强心苷对LLC-PK1和MDCK细胞中钠泵表达及功能的影响。

Effects of cardiac glycosides on sodium pump expression and function in LLC-PK1 and MDCK cells.

作者信息

Liu Jiang, Periyasamy Sankaridrug M, Gunning William, Fedorova Olga V, Bagrov Alexei Y, Malhotra Deepak, Xie Zijian, Shapiro Joseph I

机构信息

Department of Medicine, Medical College of Ohio, Toledo, Ohio 43614, USA.

出版信息

Kidney Int. 2002 Dec;62(6):2118-25. doi: 10.1046/j.1523-1755.2002.00672.x.

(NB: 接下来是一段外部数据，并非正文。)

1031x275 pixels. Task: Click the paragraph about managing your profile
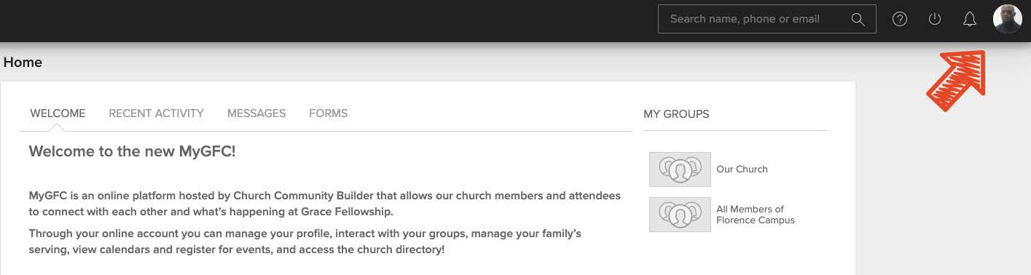coord(305,242)
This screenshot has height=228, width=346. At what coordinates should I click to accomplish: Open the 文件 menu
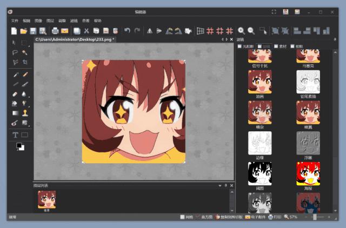(15, 21)
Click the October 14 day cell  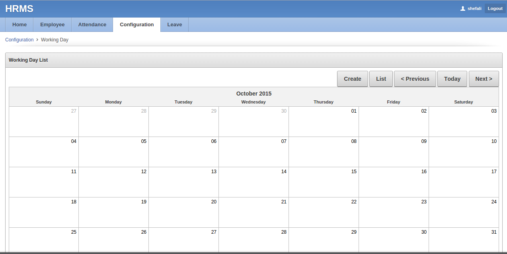(254, 182)
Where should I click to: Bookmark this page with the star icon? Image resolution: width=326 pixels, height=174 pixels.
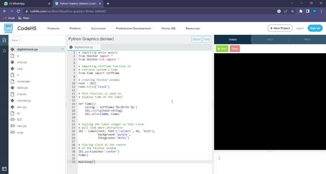292,11
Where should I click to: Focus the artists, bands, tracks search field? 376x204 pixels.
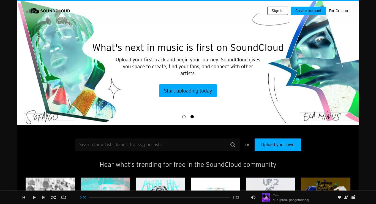(x=152, y=145)
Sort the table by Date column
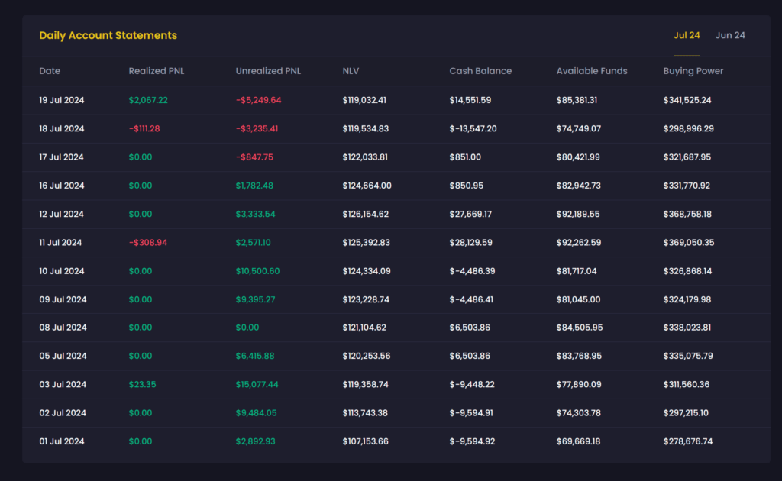This screenshot has width=782, height=481. [x=50, y=70]
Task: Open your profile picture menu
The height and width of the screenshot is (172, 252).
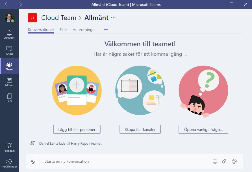Action: (9, 17)
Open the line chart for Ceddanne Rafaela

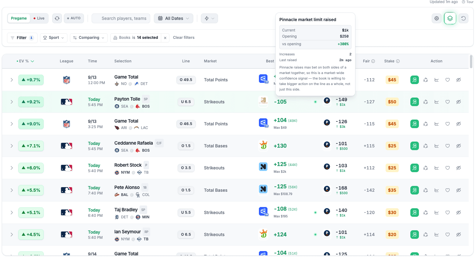click(x=437, y=146)

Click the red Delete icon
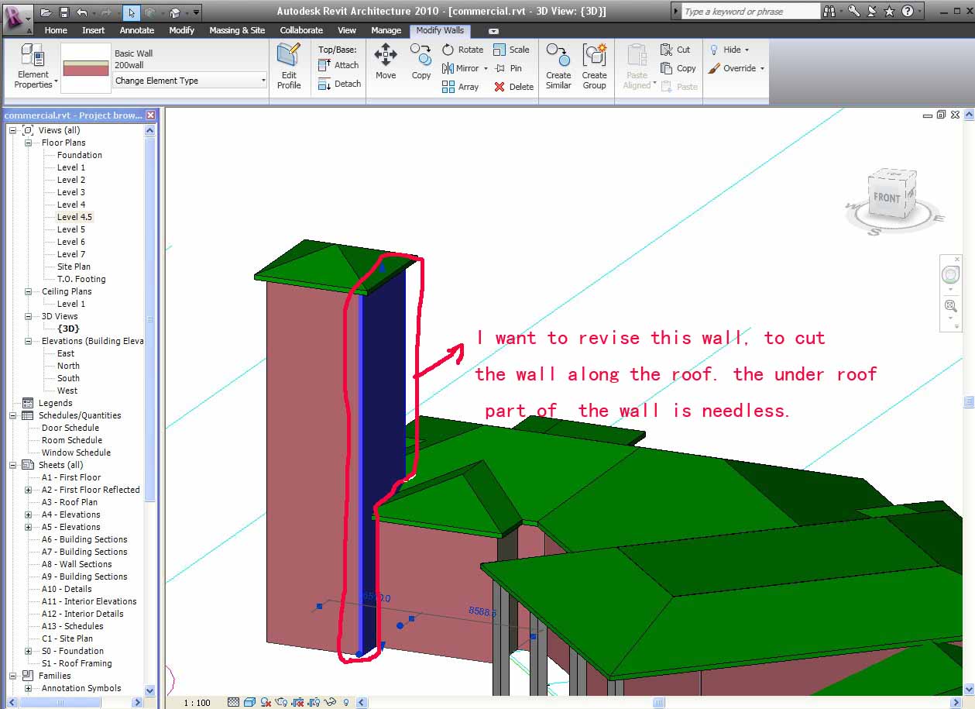coord(500,87)
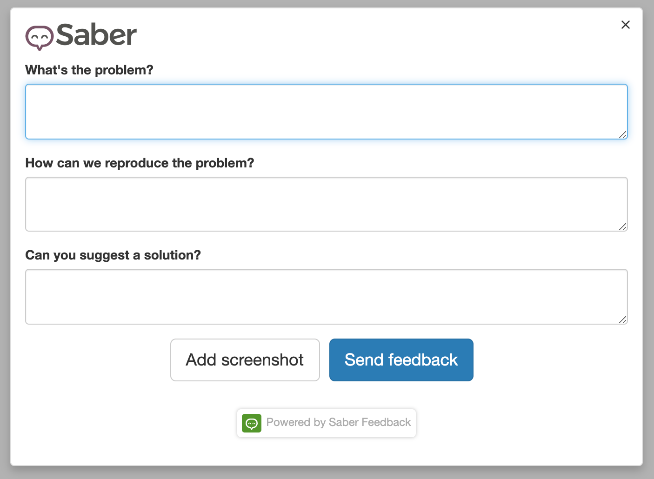Click the 'How can we reproduce the problem?' label
Image resolution: width=654 pixels, height=479 pixels.
coord(140,163)
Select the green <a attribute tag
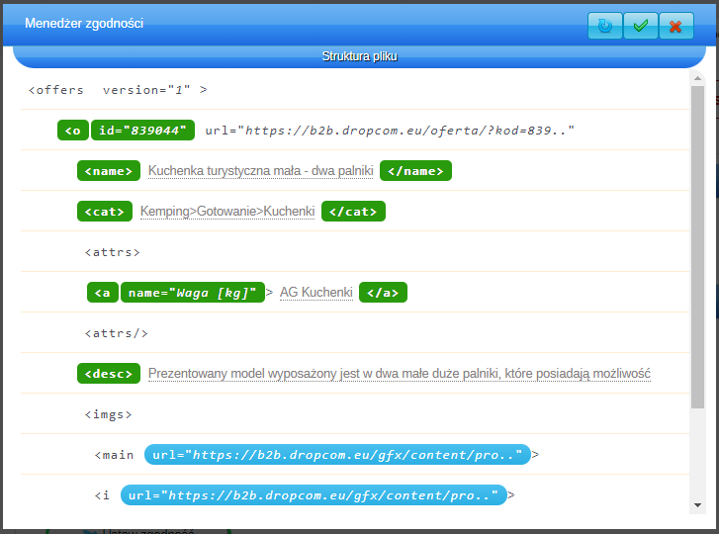 103,293
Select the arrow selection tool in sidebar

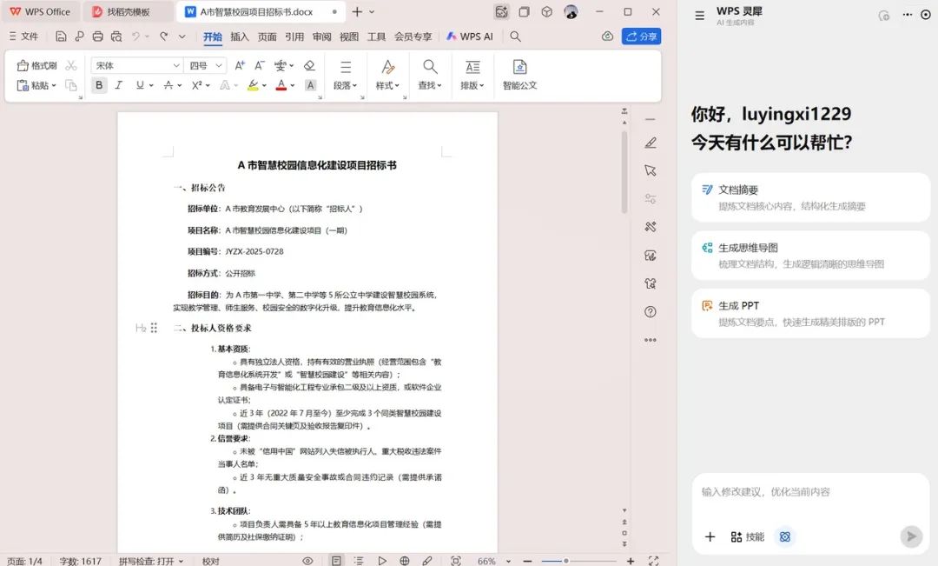tap(651, 170)
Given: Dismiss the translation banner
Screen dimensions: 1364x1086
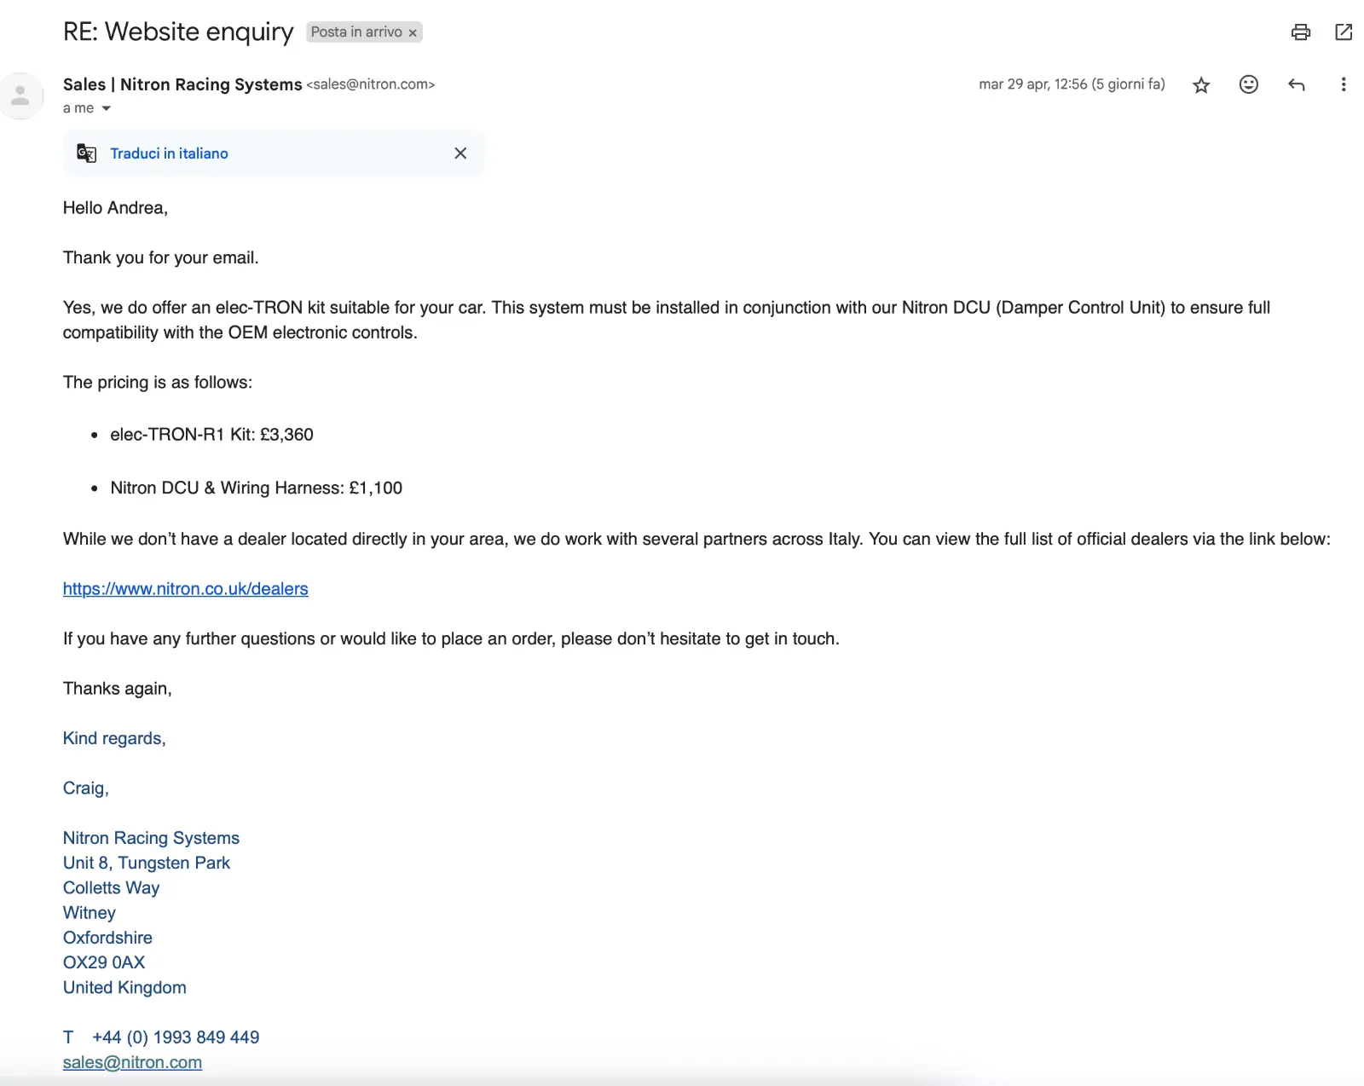Looking at the screenshot, I should [460, 153].
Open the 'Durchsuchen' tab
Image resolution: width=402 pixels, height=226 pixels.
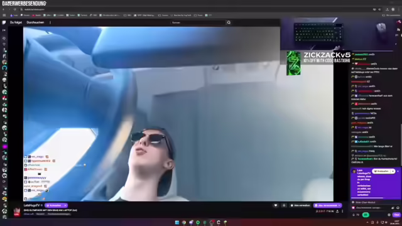[x=35, y=23]
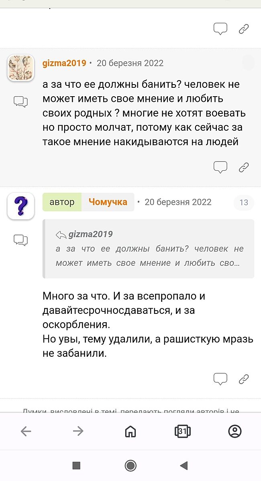Open comment thread icon under Чомучка avatar
The image size is (261, 481).
(20, 240)
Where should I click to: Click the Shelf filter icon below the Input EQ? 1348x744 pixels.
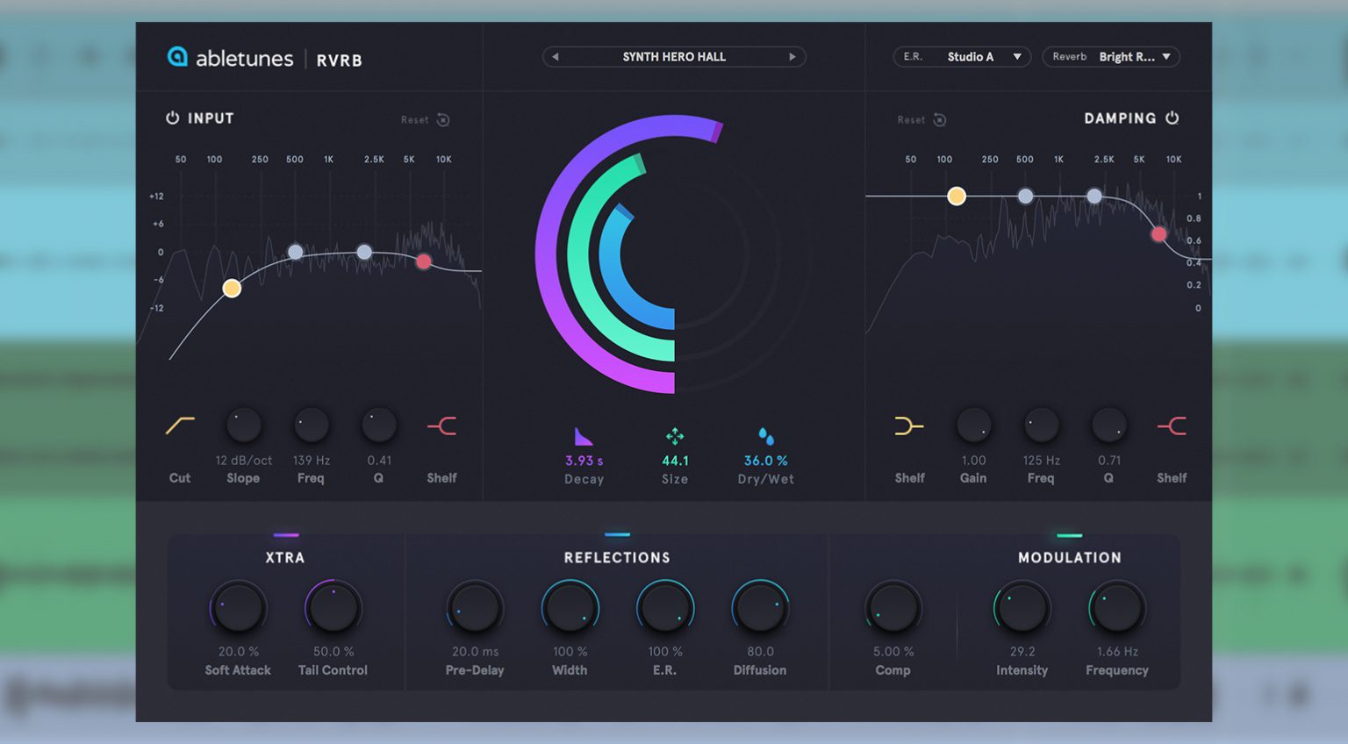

DOI:10.1046/j.1523-1755.2002.00672.x

PMID:12427136

Abstract

BACKGROUND

The decreases in proximal tubule sodium reabsorption seen with chronic renal failure and volume expansion have been ascribed to circulating digitalis-like substances (DLS). However, the circulating concentrations of DLS do not acutely inhibit the sodium pump to a degree consistent with the observed changes in proximal tubule sodium reabsorption.

METHODS

We examined how cell lines that simulated proximal (LLC-PK1) and distal tubule (MDCK) cells responded to acute (30 min) and long-term (up to 12 hours) Na+,K+-ATPase inhibition with DLS.

RESULTS

In LLC-PK1, but not MDCK cells, low concentrations of ouabain decreased 86Rb uptake profoundly in a time and dose dependent manner. In LLC-PK1 cells grown to confluence, transcellular 22Na flux was markedly reduced in concert with the decreases in 86Rb uptake. Similar findings were observed with marinobufagenin (MBG) and deproteinated extract of serum derived from patients with chronic renal failure. However, inhibition of the Na+,K+-ATPase with low extracellular potassium concentrations did not produce any of these effects. Western and Northern blots detected no change in alpha1 Na+,K+-ATPase protein and message RNA, respectively, in LLC-PK1 cells treated with ouabain for 12 hours. However, the decrease in enzymatic activity of Na+,K+-ATPase of these cells was comparable to observed decreases in 86Rb uptake. Differential centrifugation as well as biotinylation experiments demonstrated a shift of the Na+,K+-ATPase from the plasmalemma with prolonged ouabain treatment.

CONCLUSIONS

The results show that binding of cardiac glycosides by proximal (but not distal) tubular cells results in internalization of Na+,K+-ATPase with the net effect to amplify inhibition of the Na+,K+-ATPase. As the circulating concentrations of DLS increase with chronic renal failure and volume expansion, we suggest that this phenomenon explains some of the decreased sodium reabsorption by the proximal tubule seen in these conditions.

摘要

背景

慢性肾衰竭和容量扩张时近端小管钠重吸收的减少被归因于循环中的类洋地黄物质（DLS）。然而，DLS的循环浓度并不能急性抑制钠泵至与近端小管钠重吸收所观察到的变化相一致的程度。

方法

我们研究了模拟近端（LLC-PK1）和远端小管（MDCK）细胞的细胞系对DLS急性（30分钟）和长期（长达12小时）抑制Na⁺,K⁺-ATP酶的反应。

结果

在LLC-PK1细胞而非MDCK细胞中，低浓度哇巴因以时间和剂量依赖的方式显著降低⁸⁶Rb摄取。在生长至汇合的LLC-PK1细胞中，跨细胞²²Na通量与⁸⁶Rb摄取的减少一致地显著降低。用海蟾蜍毒配基（MBG）和慢性肾衰竭患者血清的脱蛋白提取物也观察到类似结果。然而，用低细胞外钾浓度抑制Na⁺,K⁺-ATP酶并未产生这些效应中的任何一种。蛋白质免疫印迹法和Northern印迹法分别检测到用哇巴因处理12小时的LLC-PK1细胞中α1 Na⁺,K⁺-ATP酶蛋白和信使RNA无变化。然而，这些细胞的Na⁺,K⁺-ATP酶活性的降低与观察到的⁸⁶Rb摄取的减少相当。差速离心以及生物素化实验表明，随着哇巴因处理时间延长，Na⁺,K⁺-ATP酶从质膜发生移位。